I called another individual, another parent whose child had completed the program, and spoke with her at length. They lived in the same town that we live in. I got her number from the Brain Balance coordinators there. I called and spoke to this individual and asked her a bunch of questions and she was very honest about how much time and how much money and how much commitment we were going to need in order to make the program successful for Ryan.
The thing that convinced me was the corroborating evidence that the assessment from the Brain Balance team provided with what we already knew was going on with Ryan and what other assessments outside that we’ve done with other therapists, his psychological workups, all of the autism instruments that are used to measure the degree to which they’re developmentally delayed and all of that…it was lockstep with what Brain Balance came back with. And so I knew that they weren’t coming up with things that we didn’t already know he struggled with. I’m an engineer by trade, so I’m all about numbers and data. Show me evidence, show me proof kind of thing. They encouraged us to be educated about the program. Before we enrolled they gave us books to read. They really wanted to make sure that we were on board with it, that both of us were on board with it because they knew it wasn’t going to work if we weren’t.
Within about the first two or three weeks of the program when we first entered, I had teachers pulling me aside in the hallway, and they were like, what did you do? He is so different. He has improved so much. What is going on? What did you do?

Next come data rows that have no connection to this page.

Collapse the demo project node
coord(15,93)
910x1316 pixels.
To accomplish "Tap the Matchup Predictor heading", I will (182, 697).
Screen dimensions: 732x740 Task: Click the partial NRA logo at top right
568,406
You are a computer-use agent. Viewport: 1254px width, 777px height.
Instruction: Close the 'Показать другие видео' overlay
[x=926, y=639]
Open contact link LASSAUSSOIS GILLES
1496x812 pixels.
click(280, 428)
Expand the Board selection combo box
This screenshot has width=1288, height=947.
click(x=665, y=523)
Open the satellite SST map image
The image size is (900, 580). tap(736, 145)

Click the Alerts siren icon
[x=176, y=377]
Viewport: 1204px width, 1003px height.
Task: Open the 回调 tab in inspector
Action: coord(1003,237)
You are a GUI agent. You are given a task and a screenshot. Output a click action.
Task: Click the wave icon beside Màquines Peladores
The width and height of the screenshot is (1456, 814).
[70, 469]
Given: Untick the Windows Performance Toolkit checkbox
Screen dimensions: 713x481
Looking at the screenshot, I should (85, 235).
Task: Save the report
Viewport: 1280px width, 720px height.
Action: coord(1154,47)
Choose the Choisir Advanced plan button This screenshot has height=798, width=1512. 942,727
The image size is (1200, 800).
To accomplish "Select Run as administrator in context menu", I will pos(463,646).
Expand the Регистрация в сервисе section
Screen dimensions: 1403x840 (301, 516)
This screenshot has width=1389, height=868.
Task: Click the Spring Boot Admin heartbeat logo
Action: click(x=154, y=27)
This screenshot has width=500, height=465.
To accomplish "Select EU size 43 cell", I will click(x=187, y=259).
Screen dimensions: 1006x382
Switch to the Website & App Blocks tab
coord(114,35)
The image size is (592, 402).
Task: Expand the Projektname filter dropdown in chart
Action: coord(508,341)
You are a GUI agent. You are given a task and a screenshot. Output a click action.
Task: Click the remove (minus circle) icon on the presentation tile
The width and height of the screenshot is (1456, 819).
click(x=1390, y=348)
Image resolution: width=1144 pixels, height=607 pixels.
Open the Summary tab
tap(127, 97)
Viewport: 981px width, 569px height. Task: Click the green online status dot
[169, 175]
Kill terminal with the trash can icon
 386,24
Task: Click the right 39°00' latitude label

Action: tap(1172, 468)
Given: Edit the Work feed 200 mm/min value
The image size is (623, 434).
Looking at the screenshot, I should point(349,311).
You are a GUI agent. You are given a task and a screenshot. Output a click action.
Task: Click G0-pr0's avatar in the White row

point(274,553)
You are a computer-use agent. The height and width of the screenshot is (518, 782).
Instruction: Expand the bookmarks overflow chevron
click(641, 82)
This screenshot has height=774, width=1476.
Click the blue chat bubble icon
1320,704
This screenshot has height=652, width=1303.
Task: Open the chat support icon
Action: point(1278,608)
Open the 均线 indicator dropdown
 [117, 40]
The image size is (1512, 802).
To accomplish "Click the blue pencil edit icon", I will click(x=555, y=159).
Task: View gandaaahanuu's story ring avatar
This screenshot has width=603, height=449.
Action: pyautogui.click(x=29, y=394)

He gave me an order, get me some juice. And I looked at him with a classic look of, what are you supposed to ask me? You know, kind of just that look. I didn’t say anything. I didn’t preface my look. I just looked at him and when I didn’t immediately move, he looked up, he made eye contact with me. He looked at my face and he said, “please may I have some juice?” And it still gives me goosebumps because he had never, up until that point even after being out of the Brain Balance program for a better portion of the year, he had never looked at me, read the look on my face, what it was telling him and corrected his behavior because of it. Just recently in the last two weeks, he has shown us that he can read body language as well.
It’s something that I’m proud of that we decided to do. It’s one of the only therapies that he, or one of the only programs that he’s engaged in where he shows more improvement in six months then he did with the regular therapies in two years. And it was significant, it was a significant turning point for him, for us, for all of the things that we wanted him to be able to do to make his life more enjoyable.
Even while we were in the Brain Balance program I insisted that he maintain physical, occupational speech, and any other therapies. What I noticed after he completed the program was that those therapies were no longer necessary.